## Цель
Перепишите без изменений строки пунктов, начиная с самой первой и заканчивая строкой, где стоит "click(842, 24)", включительно.

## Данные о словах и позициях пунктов

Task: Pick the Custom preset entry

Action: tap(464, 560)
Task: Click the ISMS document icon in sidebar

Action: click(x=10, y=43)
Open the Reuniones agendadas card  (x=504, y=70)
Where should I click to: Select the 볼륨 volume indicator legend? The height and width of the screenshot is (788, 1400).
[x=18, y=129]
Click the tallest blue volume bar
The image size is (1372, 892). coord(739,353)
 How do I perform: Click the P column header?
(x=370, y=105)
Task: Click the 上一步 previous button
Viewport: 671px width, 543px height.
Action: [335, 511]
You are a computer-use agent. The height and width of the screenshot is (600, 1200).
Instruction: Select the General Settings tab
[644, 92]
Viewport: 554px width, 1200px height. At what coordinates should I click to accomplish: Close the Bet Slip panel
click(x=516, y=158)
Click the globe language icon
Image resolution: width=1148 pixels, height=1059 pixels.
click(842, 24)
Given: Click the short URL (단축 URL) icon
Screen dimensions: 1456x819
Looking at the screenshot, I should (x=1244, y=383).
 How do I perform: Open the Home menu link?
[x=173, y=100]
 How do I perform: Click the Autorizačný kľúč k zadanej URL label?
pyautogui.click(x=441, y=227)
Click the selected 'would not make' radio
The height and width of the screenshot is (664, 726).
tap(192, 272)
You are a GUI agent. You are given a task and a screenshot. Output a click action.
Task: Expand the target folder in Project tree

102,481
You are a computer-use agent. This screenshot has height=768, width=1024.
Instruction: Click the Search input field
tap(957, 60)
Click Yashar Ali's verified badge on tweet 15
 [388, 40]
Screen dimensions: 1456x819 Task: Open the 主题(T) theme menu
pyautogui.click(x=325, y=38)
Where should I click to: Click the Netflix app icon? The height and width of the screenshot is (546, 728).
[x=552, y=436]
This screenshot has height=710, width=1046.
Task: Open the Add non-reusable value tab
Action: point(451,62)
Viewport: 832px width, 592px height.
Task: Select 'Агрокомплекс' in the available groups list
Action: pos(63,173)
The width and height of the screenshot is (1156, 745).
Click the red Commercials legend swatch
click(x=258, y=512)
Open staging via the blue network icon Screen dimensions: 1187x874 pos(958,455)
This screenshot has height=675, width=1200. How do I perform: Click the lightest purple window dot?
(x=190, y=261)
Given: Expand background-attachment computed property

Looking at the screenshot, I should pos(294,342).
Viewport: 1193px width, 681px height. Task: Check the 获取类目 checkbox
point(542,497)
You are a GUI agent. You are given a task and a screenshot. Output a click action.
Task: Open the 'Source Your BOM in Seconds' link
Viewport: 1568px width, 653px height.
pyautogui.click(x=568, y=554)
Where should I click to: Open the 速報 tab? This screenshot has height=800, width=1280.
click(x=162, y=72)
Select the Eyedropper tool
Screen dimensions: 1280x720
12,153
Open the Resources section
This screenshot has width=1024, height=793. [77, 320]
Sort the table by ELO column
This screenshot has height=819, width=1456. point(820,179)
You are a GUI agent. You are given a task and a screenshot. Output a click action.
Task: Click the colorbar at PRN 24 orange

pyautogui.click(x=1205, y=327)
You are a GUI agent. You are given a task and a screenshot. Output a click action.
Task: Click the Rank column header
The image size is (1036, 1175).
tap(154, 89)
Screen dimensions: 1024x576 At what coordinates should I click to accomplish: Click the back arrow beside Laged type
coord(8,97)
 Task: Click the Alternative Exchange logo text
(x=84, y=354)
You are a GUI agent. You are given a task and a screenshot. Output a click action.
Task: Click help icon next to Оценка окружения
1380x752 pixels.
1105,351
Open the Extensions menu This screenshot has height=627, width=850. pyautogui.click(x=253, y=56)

## Результат упражнения
Task: Pick the Custom preset entry

Action: tap(464, 560)
Task: Click the ISMS document icon in sidebar

Action: click(x=10, y=43)
Open the Reuniones agendadas card  (x=504, y=70)
Where should I click to: Select the 볼륨 volume indicator legend? The height and width of the screenshot is (788, 1400).
[x=18, y=129]
Click the tallest blue volume bar
The image size is (1372, 892). coord(739,353)
 How do I perform: Click the P column header?
(x=370, y=105)
Task: Click the 上一步 previous button
Viewport: 671px width, 543px height.
Action: [335, 511]
You are a computer-use agent. The height and width of the screenshot is (600, 1200).
Instruction: Select the General Settings tab
[644, 92]
Viewport: 554px width, 1200px height. At what coordinates should I click to accomplish: Close the Bet Slip panel
click(x=516, y=158)
Click the globe language icon
Image resolution: width=1148 pixels, height=1059 pixels.
click(842, 24)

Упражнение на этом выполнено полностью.